# What the task asks
Present each line of the entries below as an item in a numbered list, skipping any blank lines and leaving out the pictures.

(Entries on where items appear)
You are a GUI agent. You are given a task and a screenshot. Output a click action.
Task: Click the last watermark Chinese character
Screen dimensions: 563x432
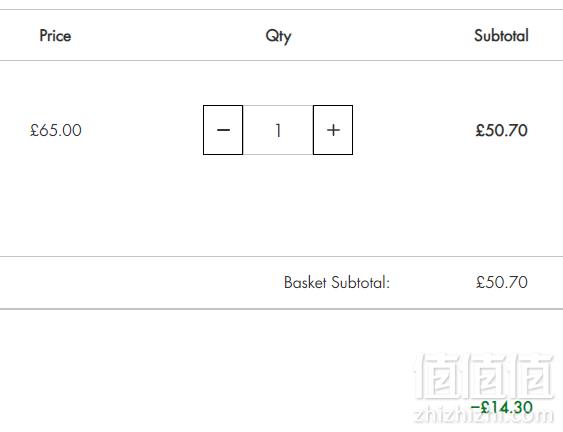[x=532, y=376]
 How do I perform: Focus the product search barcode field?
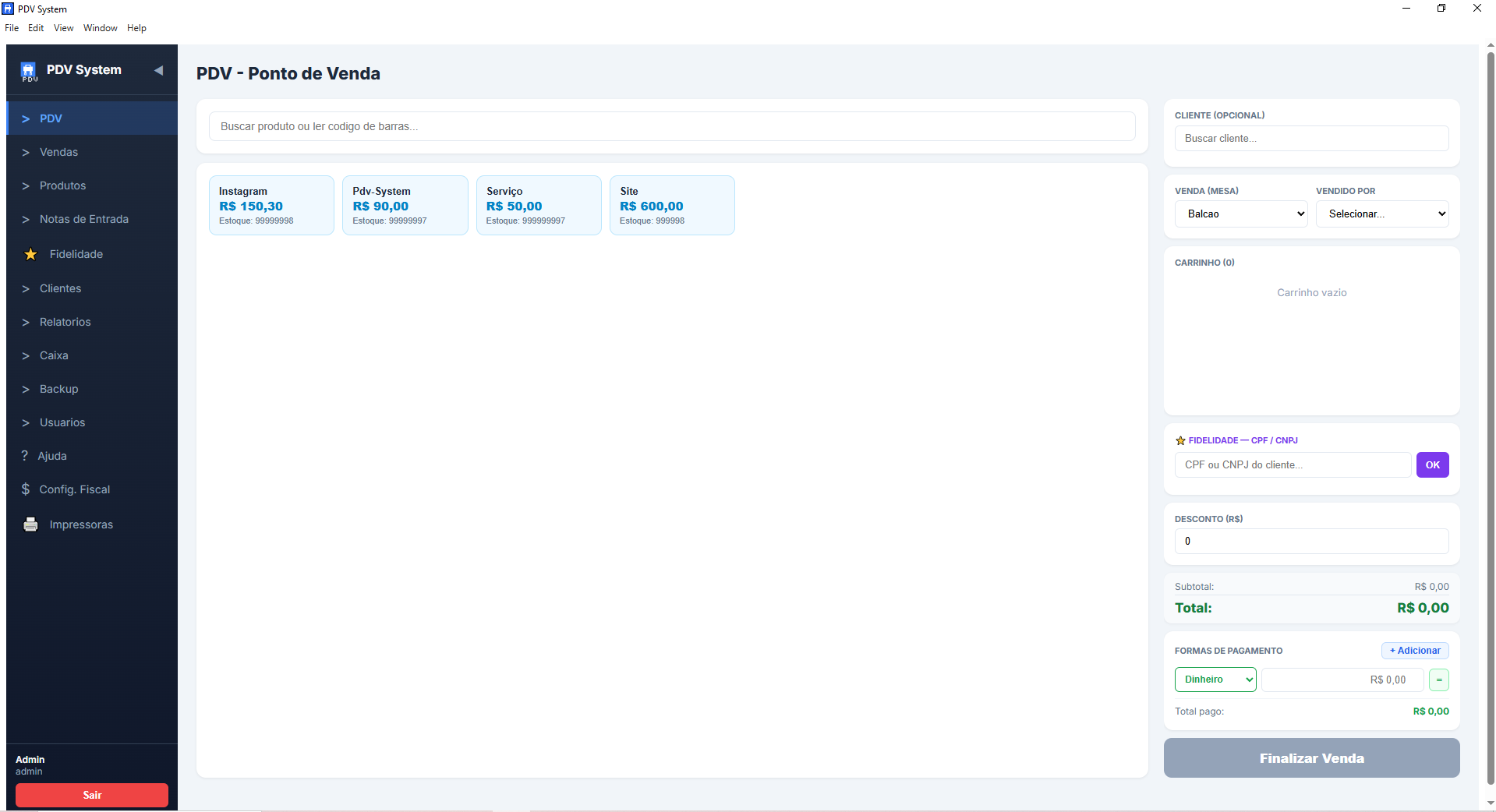click(671, 126)
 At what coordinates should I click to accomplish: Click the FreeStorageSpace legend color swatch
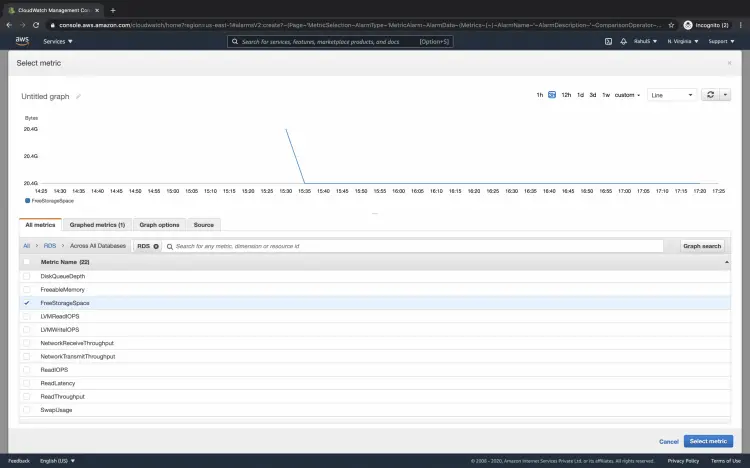coord(27,201)
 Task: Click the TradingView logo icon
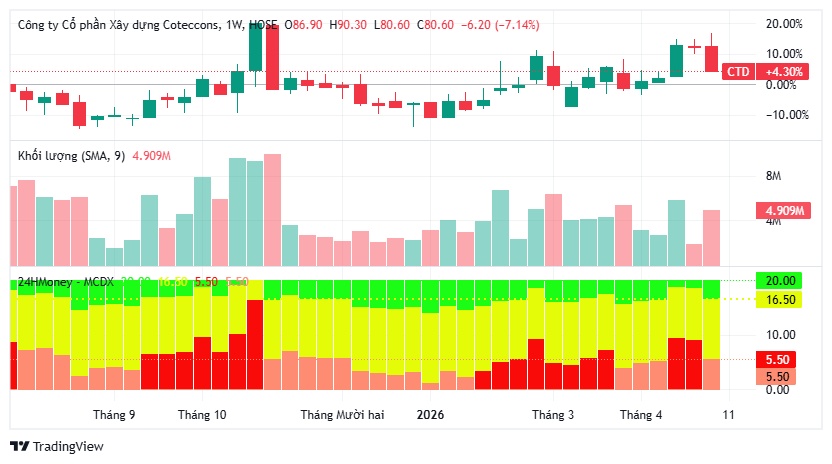tap(20, 446)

# Answer to this exercise
1. You are a GUI agent. You are given a task and a screenshot. Output a click action.
2. Task: Click the last watermark Chinese character
3. Screen dimensions: 563x432
4. [x=532, y=376]
5.  How do I perform: Focus the product search barcode field?
6. click(671, 126)
7.  At what coordinates should I click to accomplish: Click the FreeStorageSpace legend color swatch
8. coord(27,201)
9.  Task: Click the TradingView logo icon
10. tap(20, 446)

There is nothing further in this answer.